HENGSHI’s HENGSHI BOX is already implementing this scenario — the built-in resident Agent can complete timed report pushes, anomaly monitoring and alerts, and other automated tasks, transforming data insights from “queried” to “pushed.”


VII. Recommendations for Data Teams: How to Implement Agentic BI?

If you’re considering implementing Agentic BI in your organization, here are some practical recommendations:

  • Build the metric semantic layer first: The accuracy of Agentic BI depends on the completeness of metric definitions. First organize your core business metrics, unify the logic, then let Agents provide services based on these metrics.
  • Start with small scenarios: Don’t try to have the Agent automatically complete all BI work from the start. Begin with the simplest data Q&A, gradually expand to modeling assistance and report generation, and finally move to full-process automation.
  • Keep human review: The dry-run mechanism and human-machine collaboration model are necessary. Agent outputs need human verification, especially for operations involving data logic and business rules.
  • Pay attention to security boundaries: Clarify what operations the Agent can and cannot perform. Permission control, data masking, and audit tracing are all essential.

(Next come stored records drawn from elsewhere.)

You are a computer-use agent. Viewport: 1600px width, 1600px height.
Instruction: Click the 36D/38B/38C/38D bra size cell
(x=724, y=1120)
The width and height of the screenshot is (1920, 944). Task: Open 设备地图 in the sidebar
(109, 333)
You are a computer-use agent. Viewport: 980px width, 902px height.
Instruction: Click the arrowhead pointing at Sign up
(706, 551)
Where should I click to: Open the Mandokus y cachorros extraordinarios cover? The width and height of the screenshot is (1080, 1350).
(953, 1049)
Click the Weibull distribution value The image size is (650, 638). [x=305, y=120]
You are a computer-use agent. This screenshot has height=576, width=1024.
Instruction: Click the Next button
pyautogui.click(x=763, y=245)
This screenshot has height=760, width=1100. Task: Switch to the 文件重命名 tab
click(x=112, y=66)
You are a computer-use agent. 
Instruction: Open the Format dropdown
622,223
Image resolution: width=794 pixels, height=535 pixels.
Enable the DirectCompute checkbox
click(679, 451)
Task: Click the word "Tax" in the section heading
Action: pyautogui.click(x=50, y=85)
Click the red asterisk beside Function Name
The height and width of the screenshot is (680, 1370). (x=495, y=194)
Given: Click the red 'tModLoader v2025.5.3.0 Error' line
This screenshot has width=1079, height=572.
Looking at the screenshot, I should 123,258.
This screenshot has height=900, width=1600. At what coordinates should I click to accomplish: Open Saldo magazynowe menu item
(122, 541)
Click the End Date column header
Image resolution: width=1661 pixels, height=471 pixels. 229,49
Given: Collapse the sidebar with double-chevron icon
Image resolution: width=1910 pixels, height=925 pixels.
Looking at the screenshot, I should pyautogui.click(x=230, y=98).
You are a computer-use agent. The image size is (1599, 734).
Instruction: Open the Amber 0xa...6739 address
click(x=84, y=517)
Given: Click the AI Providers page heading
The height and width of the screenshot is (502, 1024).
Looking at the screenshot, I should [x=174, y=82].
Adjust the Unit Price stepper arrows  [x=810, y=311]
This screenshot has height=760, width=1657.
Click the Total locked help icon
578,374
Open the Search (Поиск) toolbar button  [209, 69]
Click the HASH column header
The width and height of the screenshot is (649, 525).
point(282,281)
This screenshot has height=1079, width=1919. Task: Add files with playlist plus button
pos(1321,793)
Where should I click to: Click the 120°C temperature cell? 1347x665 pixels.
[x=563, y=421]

Agentic BI is not a replacement for traditional BI — it’s adding an AI layer on top of BI, evolving data analysis from “human-driven tool operation” to “AI-assisted intelligent process.” HENGSHI has traveled quite far on this path — from NL2Metrics to Data Agent Family, from HENGSHI CLI to HENGSHI BOX, forming a complete technical stack. For data teams, it’s time to seriously evaluate Agentic BI.